[START OF Selection]

Religion | Graham Hancock’s religion
Man, the comet, and Atlantis.
Graham Hancock is a popular author and journalist whose work concentrates on finding evidence from archeological sites around the world that suggests, following a great cataclysm, probably a comet or meteor impact, thousands of years ago that a greatly advanced civilisation – perhaps the fabled Atlantis – was destroyed. The survivors of this cataclysm spread out across the world and ended up living with hunter-gatherer communities, since hunter-gatherers, being primitively robust, could deal with the chaos caused by the impact more easily than people involved in a more technologically advanced society. Hancock reasons that if a similar cataclysm happened today the only people equipped to be self-sufficient are hunter-gatherers. Advanced technological civilisation would probably go to the wall.
This explains, according to Hancock, why primitive human communities seemed to make great leaps forward at about the same time in deep history. They may have received knowledge or technical advice from the survivors of the advanced technological society. While this advice was not complete (how many of us could invent electricity from scratch?), it was enough to help the primitives develop innovations like agriculture and, perhaps, explains the building of the pyramids and sites like Göbekli Tepe in Turkey.

[END OF Selection]

Requirements
#1 Retype the passage on Graham Hancock from "Graham Hancock is" up to and including "to the wall.".
#2 Answer these questions using the passage on Graham Hancock.
(a) What event does the passage name as the probable cause of the great cataclysm?
(b) According to Hancock, which people would be the only ones equipped to be self-sufficient if a similar cataclysm happened today?
(c) Which site in Turkey does the passage mention?
The data after this point comes from a separate source and has no connection to the passage on Graham Hancock.

[START OF Data extract]

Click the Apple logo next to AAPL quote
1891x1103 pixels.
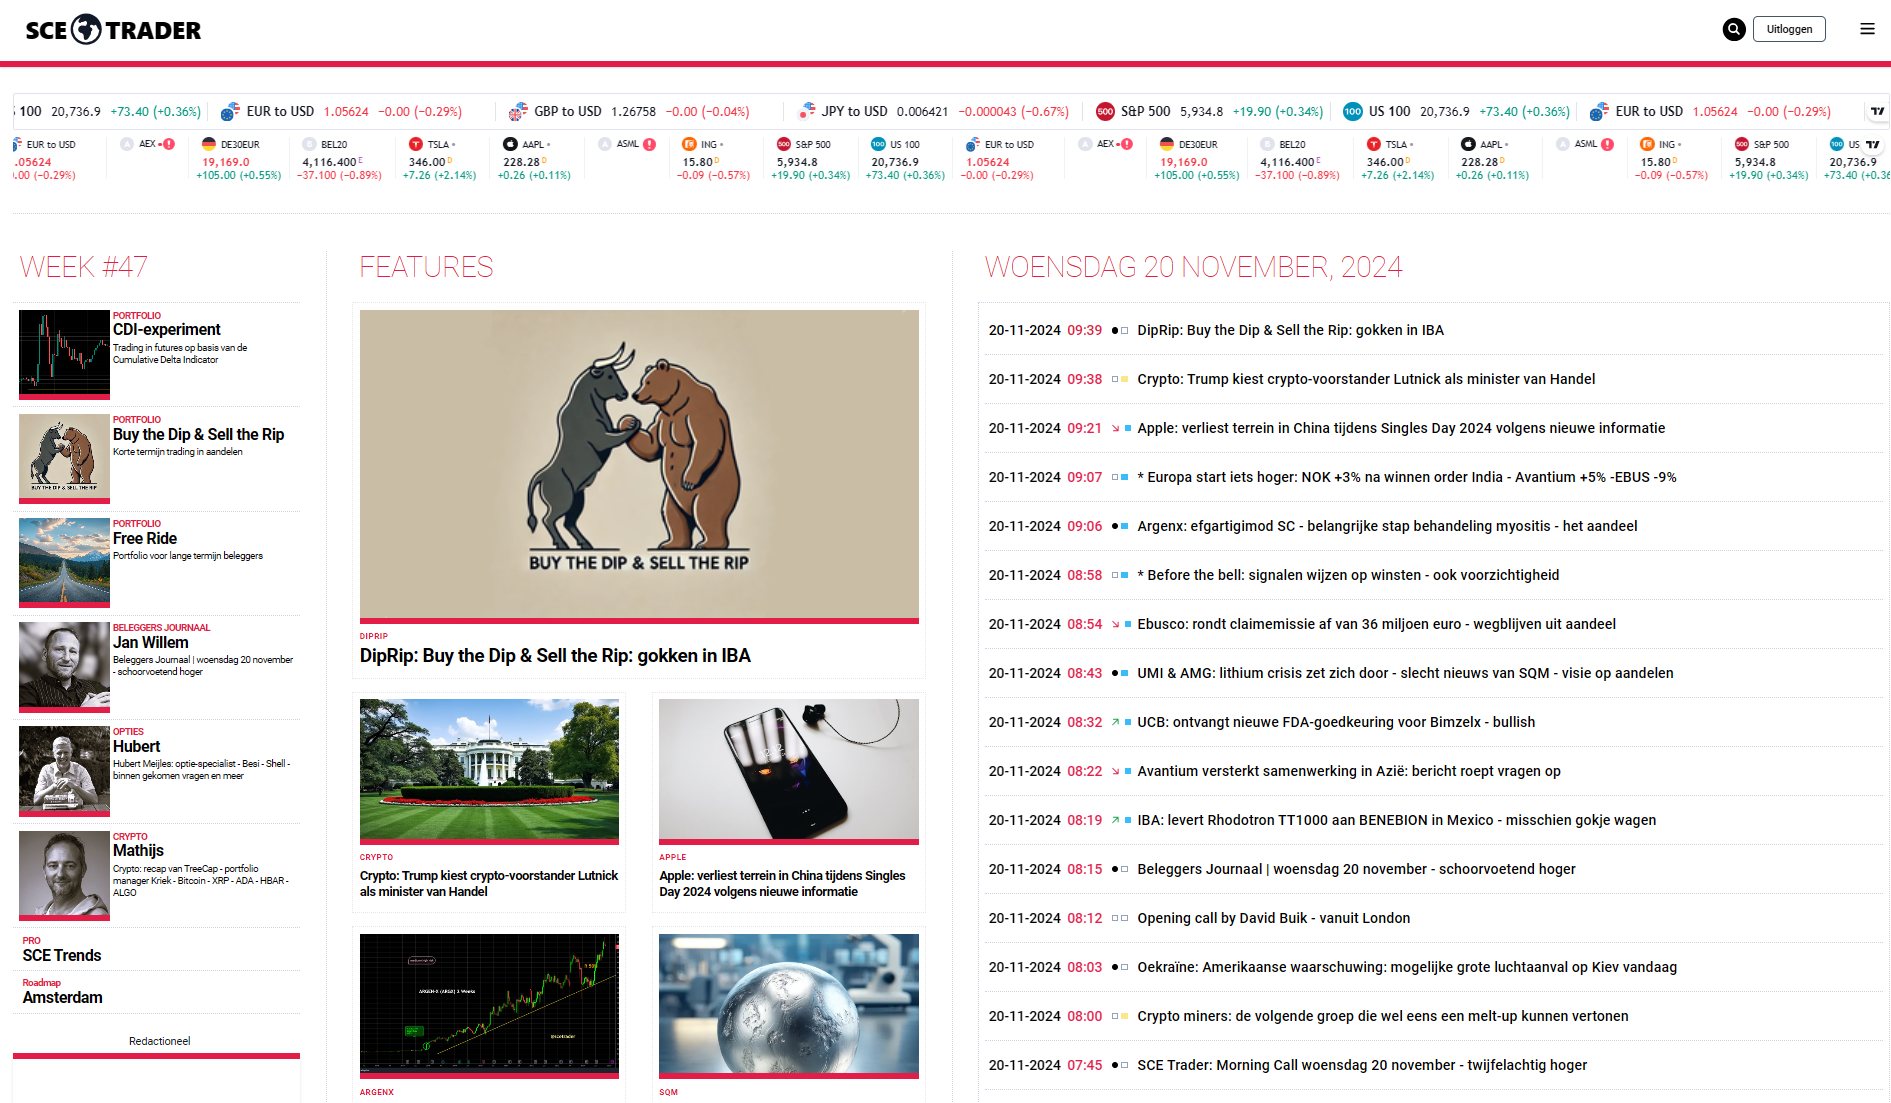click(509, 144)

[END OF Data extract]

Answers per task
#1
Graham Hancock is a popular author and journalist whose work concentrates on finding evidence from archeological sites around the world that suggests, following a great cataclysm, probably a comet or meteor impact, thousands of years ago that a greatly advanced civilisation – perhaps the fabled Atlantis – was destroyed. The survivors of this cataclysm spread out across the world and ended up living with hunter-gatherer communities, since hunter-gatherers, being primitively robust, could deal with the chaos caused by the impact more easily than people involved in a more technologically advanced society. Hancock reasons that if a similar cataclysm happened today the only people equipped to be self-sufficient are hunter-gatherers. Advanced technological civilisation would probably go to the wall.

#2
(a) A comet or meteor impact.
(b) Hunter-gatherers.
(c) Göbekli Tepe.